Schrempp is a Director of South African Coal, Oil and Gas, and Richemont, Switzerland. Additional engagements include the Chairmanship of United Global Academy - UGA, the advisory board of Deutsche Bank, the European Advisory Board of Harvard Business School, and the German Council of INSEAD. He is also on the board of Transnet. He is also an Honorary Consul General for South Africa to the German states of Baden-Württemberg, Rhineland-Palatinate and Saarland.
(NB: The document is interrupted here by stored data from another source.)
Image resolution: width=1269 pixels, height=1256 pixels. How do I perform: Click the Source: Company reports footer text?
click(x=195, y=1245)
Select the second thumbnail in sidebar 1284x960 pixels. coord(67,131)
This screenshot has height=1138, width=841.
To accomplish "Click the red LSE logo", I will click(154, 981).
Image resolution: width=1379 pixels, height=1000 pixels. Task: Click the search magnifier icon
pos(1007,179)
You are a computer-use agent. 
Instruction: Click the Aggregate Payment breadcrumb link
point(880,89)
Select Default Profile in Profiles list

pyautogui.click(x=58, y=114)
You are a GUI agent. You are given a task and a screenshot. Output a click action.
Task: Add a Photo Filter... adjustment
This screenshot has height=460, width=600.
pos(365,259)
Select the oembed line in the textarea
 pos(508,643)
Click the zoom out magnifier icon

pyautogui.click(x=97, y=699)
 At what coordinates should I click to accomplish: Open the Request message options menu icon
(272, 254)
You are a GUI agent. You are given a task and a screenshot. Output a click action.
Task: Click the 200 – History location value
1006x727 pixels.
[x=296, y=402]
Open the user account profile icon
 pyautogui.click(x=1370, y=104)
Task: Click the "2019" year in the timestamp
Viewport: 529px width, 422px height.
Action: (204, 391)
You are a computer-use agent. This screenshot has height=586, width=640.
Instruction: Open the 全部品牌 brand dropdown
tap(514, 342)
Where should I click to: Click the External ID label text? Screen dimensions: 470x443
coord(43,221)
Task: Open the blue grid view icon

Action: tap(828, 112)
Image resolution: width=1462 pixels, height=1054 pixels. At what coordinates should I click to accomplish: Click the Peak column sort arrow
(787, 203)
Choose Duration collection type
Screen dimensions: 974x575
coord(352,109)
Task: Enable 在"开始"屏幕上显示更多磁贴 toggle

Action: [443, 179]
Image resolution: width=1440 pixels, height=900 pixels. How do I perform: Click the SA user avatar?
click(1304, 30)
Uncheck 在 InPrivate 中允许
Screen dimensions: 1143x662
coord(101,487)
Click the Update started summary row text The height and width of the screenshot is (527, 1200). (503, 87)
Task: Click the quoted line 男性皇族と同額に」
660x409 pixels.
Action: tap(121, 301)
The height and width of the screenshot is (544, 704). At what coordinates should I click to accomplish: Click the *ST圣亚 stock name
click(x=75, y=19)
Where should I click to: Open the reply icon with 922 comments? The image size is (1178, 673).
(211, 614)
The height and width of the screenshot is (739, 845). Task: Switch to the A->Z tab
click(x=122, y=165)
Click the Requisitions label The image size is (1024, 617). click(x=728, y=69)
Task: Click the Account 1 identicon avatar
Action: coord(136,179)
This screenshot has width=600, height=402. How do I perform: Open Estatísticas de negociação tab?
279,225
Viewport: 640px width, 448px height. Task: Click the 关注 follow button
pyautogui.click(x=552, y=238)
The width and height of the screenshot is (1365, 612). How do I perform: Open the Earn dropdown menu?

He was previously a non-executive director of Vodafone Group plc, after their 2000 take over of Mannesman Group. He is a former member of the Steering Committee of the Bilderberg Group.

== Recognition ==
Schrempp is the recipient of:
- Cross of the Order of Merit of the Federal Republic of Germany
- Bavarian Order of Merit
- Medal of Merit of the Federal State of Baden-Württemberg
- Commander of the National Order of Merit of the French Republic
- Commander of the French Legion of Honour
- The Vatican City’s Cross of the St. Gregorius Order
- Austrian Grand Decoration of Honor in Gold with Star for Services
- Brazilian Southern Cross.
- Woodrow Wilson Award for Corporate Citizenship
- Commander of the Order of Good Hope

== Personal life ==

Schrempp lives primarily in Munich, Germany and Kitzbuehel Austria where his wife, Lydia Schrempp, owns an Italian restaurant. He has been married to Lydia since 2000, with whom he has a daughter, Loana Theresa, (born in 2001) and a son, Luca-Timon, (born in 2005). Schrempp has two sons, Alexander and Marc, from his previous marriage to Renate Lutz, which was ended by Lutz due to Schrempp's adulterous affair with Lydia, who was his secretary at the time. When she was his secretary, Schrempp reportedly paid Lydia a 200,000 euro yearly salary, more than double that of other staff in similar positions, after criticism from press, shareholders and Daimler employees Lydia resigned in 2010.

As of 2010, Schrempp owns a farm in Eastern Transvaal, South Africa.